Perchlorate production by photodecomposition of aqueous chlorine solutions

Aqueous chlorine solutions (defined as chlorine solutions (Cl _2,T) containing solely or a combination of molecular chlorine (Cl₂), hypochlorous acid (HOCl), and hypochlorite (OCl^-)) are known to produce toxic inorganic disinfection byproduct (e.g., chlorate and chlorite) through photoactivated transformations. Recent reports of perchlorate (ClO₄^-) production-a well-known thyroid hormone disruptor- from stored bleach solutions indicates the presence of unexplored transformation pathway(s). The evaluation of this potential ClO₄ ^- source is important given the widespread use of aqueous chlorine as a disinfectant. In this study, we perform detailed rate analysis of ClO ₄^- generation from aqueous chlorine under varying environmental conditions including ultraviolet (UV) light sources, intensity, solution pH, and Cl_2,T concentrations. Our results show that ClO ₄^- is produced upon UV exposure of aqueous chlorine solutions with yields ranging from 0.09 × 10^-3 to 9.2 × 10^-3% for all experimental conditions. The amount of ClO ₄^- produced depends on the starting concentrations of Cl_2,T and ClO₃^-, UV source wavelength, and solution pH, but it is independent of light intensity. We hypothesize a mechanistic pathway derived from known reactions of Cl_2,T photodecomposition that involves the reaction of Cl radicals with ClO ₃^- to produce ClO₄^- with calculated rate coefficient (k_ClO4-) of (4-40) × 10⁵ M ^-1 s^-1 and (3-250) × 10⁵ M^-1 s^-1 for UV-B/C and UV-A, respectively.
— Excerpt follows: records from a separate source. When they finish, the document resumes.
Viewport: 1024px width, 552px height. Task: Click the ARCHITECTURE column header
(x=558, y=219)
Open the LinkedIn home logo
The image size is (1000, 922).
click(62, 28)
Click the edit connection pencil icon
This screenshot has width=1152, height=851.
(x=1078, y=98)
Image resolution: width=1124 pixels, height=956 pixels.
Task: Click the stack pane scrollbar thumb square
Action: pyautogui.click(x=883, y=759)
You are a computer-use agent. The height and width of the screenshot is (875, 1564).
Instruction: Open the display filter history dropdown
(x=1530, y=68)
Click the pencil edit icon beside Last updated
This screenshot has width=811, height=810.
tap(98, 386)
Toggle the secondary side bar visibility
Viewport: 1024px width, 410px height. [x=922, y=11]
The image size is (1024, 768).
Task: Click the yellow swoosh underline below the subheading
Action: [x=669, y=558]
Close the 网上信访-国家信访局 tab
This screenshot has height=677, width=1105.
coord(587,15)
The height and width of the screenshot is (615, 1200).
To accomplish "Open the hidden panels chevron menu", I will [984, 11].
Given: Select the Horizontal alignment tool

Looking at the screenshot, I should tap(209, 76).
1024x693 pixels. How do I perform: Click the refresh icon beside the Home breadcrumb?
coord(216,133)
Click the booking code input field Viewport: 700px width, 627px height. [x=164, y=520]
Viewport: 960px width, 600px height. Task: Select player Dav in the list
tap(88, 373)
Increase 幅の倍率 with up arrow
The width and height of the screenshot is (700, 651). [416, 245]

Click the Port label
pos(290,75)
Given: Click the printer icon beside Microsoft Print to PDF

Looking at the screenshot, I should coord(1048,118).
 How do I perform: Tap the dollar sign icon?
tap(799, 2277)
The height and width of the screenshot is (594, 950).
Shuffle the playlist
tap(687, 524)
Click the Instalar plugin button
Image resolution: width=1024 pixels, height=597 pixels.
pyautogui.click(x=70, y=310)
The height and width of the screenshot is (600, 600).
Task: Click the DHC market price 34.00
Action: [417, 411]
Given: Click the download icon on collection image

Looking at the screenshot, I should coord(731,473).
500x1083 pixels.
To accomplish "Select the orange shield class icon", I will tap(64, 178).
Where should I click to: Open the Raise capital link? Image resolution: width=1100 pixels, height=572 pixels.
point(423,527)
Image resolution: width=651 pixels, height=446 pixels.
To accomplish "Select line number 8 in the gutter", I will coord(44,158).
The measured ClO ₄^- concentrations for both UV-B and UV-C experiments agreed well with our model (R² = 0.88-0.99), except under UV-A light exposure (R² = 0.52-0.93), suggesting the possible involvement of additional pathways at higher wavelengths. Based on our results, phototransformation of aqueous chlorine solutions at concentrations relevant to drinking water treatment would result in ClO₄^- concentrations (∼0.1 μg L^-1) much below the proposed drinking water limits. The importance of the hypothesized mechanism is discussed in relation to natural ClO₄^- formation by atmospheric transformations.